American politician (1961–2022)

Michelle Bruce (October 25, 1961 – September 27, 2022) was an American politician who served on the Riverdale City Council in Georgia. She was the first transgender politician in Georgia.

==Personal life==
Bruce was born intersex, and identified as a transgender woman from a young age. She served in the United States Coast Guard.

Bruce died in 2022, aged 60.

==Political career==
In 2003, Bruce ran for City Council in Riverdale while serving as a car repossessor. She had never held elected office before, but she won one of the four council seats unopposed after the incumbent dropped out. Her platform included neighborhood watch programs and a police bicycle patrol for the town.

While in office, she introduced legislation to add sexual orientation and gender identity to Riverdale's nondiscrimination policy for city employees, but the measure was defeated by a 3–2 vote.
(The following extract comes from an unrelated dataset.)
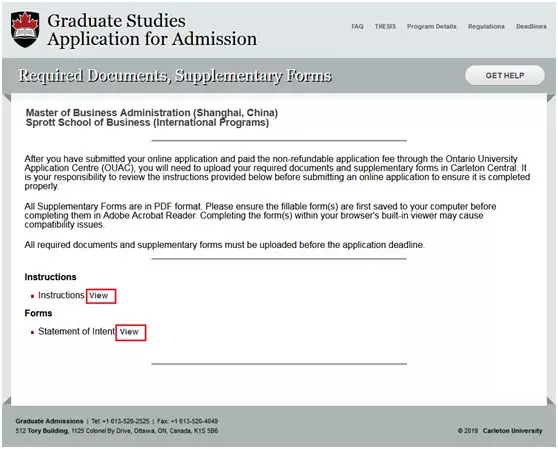Open the Deadlines page
Image resolution: width=558 pixels, height=449 pixels.
point(531,27)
She was also involved in a campaign to recall mayor Phaedra Graham from office in 2005, for which she was reported to the Georgia Secretary of State over ultimately baseless allegations of forging signatures. The recall campaign was unsuccessful, and Graham remained in office.

===Lawsuit over gender presentation===
In 2007, Bruce ran for reelection to the city council against Wayne Hall and Georgia Fuller. She was the subject of several transphobic attacks in the lead-up to the election, but ultimately placed first in November with 41% of the vote, to Hall's 27% and Fuller's 22%. However, because no candidate received over 50% of the vote, a runoff election was scheduled for December between Bruce and Hall.
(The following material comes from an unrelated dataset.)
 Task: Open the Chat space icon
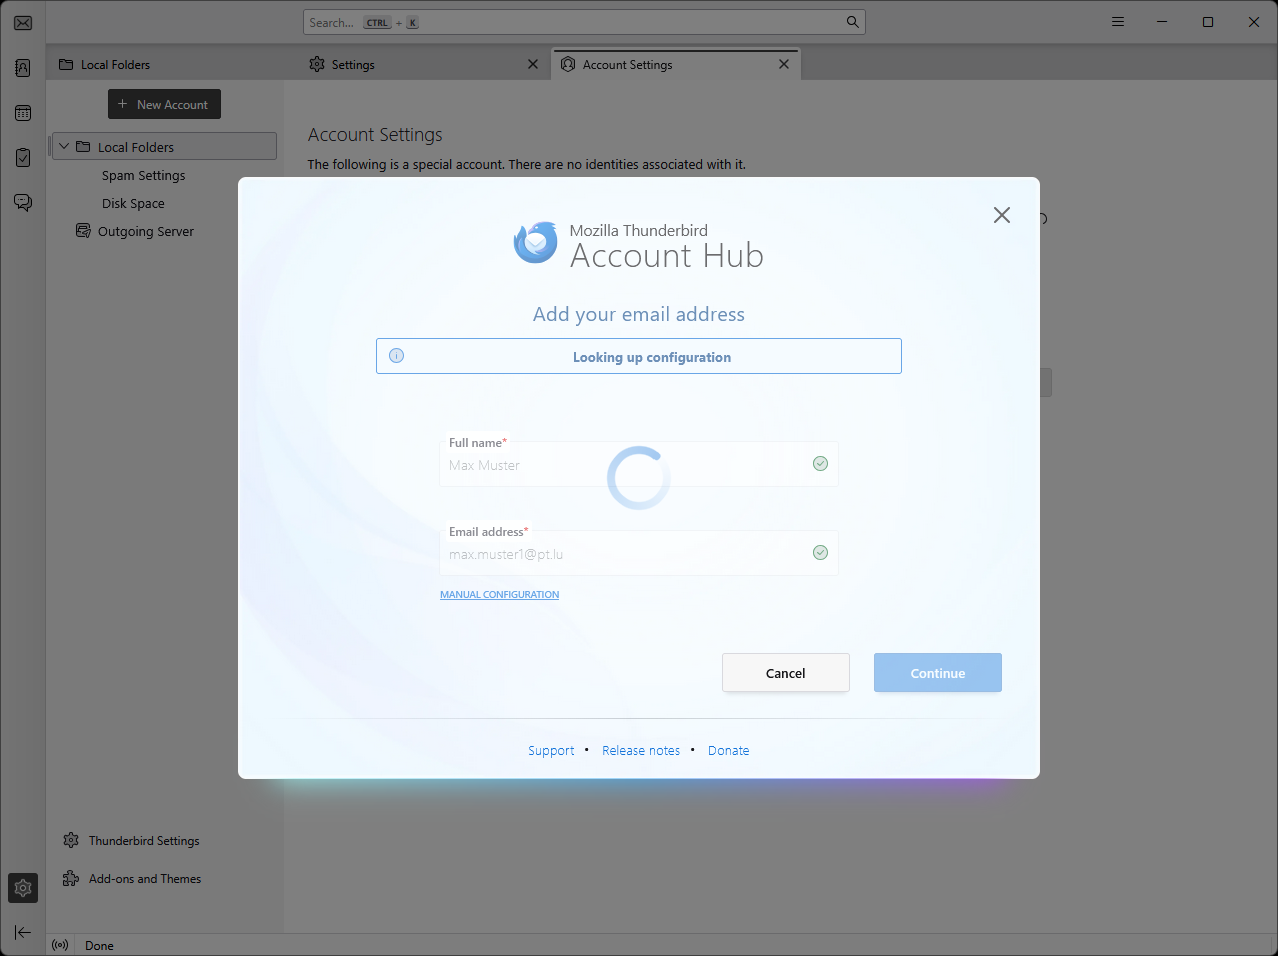[x=23, y=203]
In response to losing the election, Fuller filed a lawsuit against Bruce alleging she had misled voters by identifying as female; the lawsuit asked for the November election results to be voided and another general election to be called. Fuller's attorney claimed Riverdale voters were more likely to vote for female candidates and thus presenting as a woman gave Bruce an "unfair advantage". Riverdale's city attorney defended Bruce, and the lawsuit was dismissed the day before the runoff election.

Bruce lost the runoff to Hall, 42%–58%. She blamed Fuller's lawsuit for her defeat.

In 2008, the Georgia Supreme Court unanimously ruled in favor of Bruce, finding there was no evidence she had defrauded voters based on her gender presentation. As the lawsuit was the first known case of this kind, the Georgia court's ruling created precedent that running for election while presenting as something other than one's assigned sex at birth did not constitute fraud.